The third top crypto exchange by market cap, OKEx, has recently announced the listings of four stablecoins at once, according to an official blog post published on Monday, Oct. 15.
OKEx has added support for four stablecoins, including TrueUSD (TUSD), USD Coin (USDC), Gemini Dollar (GUSD), and Paxos Standard Token (PAX). According to the schedule mentioned in the statement, the stablecoins have become available for deposits today, at 5:00 p.m. on Hong Kong Time (HKG), with a number of crypto trading pairs. Withdrawal will be available starting tomorrow, Oct.16.
TrueUSD is the second stablecoin that has been introduced following the launch of controversial stablecoin Tether (USDT), which is backed by the U.S. dollar on a 1:1 proportion. Both listed on major cryptocurrency exchanges like Binance, Bitfinex, OKEx, Huobi and HitBTC, the stablecoins are deployed on the Omni and Ethereum blockchain networks.
Based on tokenization platform TrustToken, TrueUSD has been touted as “world’s first legally backed stablecoin,” and went live on the Bittrex crypto exchange in March 2018.
On Sept. 10, the New York State Department of Financial Services (NYDFS) approved two stablecoins, Gemini Dollar and Paxos Standard Token. Gemini Dollar — launched by Winklevoss twins, founders of crypto trading platform Gemini — is a crypto backed by USD and “held at a bank located in the United States and eligible for FDIC ‘pass-through’ deposit insurance.”
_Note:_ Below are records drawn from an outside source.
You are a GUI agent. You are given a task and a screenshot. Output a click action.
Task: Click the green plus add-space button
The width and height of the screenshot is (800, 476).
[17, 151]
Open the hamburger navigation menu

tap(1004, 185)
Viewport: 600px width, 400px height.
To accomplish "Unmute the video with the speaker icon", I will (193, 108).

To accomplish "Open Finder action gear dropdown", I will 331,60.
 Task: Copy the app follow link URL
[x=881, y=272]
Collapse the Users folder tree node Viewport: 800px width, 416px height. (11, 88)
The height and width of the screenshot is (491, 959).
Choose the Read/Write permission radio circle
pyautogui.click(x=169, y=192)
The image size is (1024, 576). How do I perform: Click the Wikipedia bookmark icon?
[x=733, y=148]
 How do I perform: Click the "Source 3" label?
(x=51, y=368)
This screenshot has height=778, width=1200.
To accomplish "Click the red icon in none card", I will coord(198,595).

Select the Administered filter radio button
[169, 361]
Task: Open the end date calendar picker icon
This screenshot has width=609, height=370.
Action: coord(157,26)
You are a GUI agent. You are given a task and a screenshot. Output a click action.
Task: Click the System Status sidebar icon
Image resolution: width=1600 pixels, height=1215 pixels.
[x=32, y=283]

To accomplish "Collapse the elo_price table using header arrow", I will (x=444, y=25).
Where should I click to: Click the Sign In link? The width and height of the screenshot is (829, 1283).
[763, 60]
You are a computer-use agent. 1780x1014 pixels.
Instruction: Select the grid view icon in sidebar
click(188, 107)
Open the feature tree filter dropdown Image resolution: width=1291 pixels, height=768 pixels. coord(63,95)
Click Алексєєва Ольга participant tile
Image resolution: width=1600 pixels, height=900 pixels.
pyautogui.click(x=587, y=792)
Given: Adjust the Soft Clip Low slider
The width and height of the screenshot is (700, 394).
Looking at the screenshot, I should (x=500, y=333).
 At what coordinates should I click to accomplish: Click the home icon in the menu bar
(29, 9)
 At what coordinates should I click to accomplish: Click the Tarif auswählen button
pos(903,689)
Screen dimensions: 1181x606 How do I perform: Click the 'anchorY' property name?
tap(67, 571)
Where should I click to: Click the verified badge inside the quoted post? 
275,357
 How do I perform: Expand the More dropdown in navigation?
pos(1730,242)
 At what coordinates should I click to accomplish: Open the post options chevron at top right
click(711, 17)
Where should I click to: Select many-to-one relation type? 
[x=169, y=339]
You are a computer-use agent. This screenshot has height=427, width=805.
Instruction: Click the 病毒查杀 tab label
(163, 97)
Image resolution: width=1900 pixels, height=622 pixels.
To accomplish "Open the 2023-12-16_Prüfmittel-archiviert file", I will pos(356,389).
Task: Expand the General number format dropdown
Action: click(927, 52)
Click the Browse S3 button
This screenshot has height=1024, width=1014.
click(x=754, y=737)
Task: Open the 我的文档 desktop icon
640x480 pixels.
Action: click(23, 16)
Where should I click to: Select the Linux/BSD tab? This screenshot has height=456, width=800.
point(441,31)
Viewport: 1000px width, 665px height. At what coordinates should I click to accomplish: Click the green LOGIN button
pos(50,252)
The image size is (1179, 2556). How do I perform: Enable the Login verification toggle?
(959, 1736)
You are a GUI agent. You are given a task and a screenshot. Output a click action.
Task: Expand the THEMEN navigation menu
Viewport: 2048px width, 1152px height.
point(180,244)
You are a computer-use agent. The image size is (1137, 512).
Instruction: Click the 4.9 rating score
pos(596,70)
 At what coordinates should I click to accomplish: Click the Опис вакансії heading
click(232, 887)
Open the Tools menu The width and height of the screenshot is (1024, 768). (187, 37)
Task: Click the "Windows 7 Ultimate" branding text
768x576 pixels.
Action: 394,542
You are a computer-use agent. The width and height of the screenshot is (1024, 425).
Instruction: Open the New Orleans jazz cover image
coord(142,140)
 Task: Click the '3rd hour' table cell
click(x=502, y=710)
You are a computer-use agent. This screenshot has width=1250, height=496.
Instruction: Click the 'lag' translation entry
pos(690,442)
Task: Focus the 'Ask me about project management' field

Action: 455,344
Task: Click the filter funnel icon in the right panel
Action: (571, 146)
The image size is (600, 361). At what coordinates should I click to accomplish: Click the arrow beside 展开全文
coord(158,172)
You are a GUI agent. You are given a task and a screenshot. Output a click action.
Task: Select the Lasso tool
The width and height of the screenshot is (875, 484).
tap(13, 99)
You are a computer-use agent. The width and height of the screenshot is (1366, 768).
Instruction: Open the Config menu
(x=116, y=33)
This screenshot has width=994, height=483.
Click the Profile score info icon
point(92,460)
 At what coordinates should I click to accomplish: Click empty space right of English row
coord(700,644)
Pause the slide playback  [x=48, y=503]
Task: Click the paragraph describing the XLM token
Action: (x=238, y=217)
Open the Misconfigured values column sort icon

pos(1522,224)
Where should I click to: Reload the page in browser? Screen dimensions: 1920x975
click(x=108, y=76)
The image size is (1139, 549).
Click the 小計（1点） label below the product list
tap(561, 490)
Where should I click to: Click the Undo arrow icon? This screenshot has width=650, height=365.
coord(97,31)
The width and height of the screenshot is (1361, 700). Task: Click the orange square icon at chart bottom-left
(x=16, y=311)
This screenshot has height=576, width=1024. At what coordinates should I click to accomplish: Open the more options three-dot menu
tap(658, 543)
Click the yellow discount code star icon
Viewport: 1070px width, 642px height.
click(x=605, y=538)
Backed 1:1 by the dollar, the Ethereum (ETH) blockchain-based stablecoin Paxos Standard Token was launched by Paxos and described as a “fiduciary and qualified custodian of customer funds.”
The last stablecoin listed on OKEx is the recently launched USD Coin, announced by crypto finance company Circle on Sept. 26, with listings available on major exchanges such as Circle’s Poloniex, Huobi, OKCoin, KuCoin, and digital wallet and exchange Coinbase.
As a part of the fast-growing blockchain and crypto industry, the stablecoin niche has recently seen an onslaught of new coins. On Oct. 9, Japanese internet giant GMO Internet confirmed its plans to launch a crypto stablecoin pegged to the Japanese yen.
On Oct. 8, “Big four” audit giant PricewaterhouseCoopers (PwC) partnered with decentralized lending platform Cred to provide tech expertise in the launch of their USD-backed stablecoin. And earlier in September, American venture capital fund Andreessen Horowitz invested $15 million in Ethereum-based stablecoin Dai (DAI).
The world’s largest exchange Binance has recently frozen withdrawals of major stablecoin Tether. According data acquired by crypto media The Block, the maintenance occured due to “increase the speed of withdrawals amidst heightened volume,” taking 30 minutes to fix and reopen Tether withdrawals.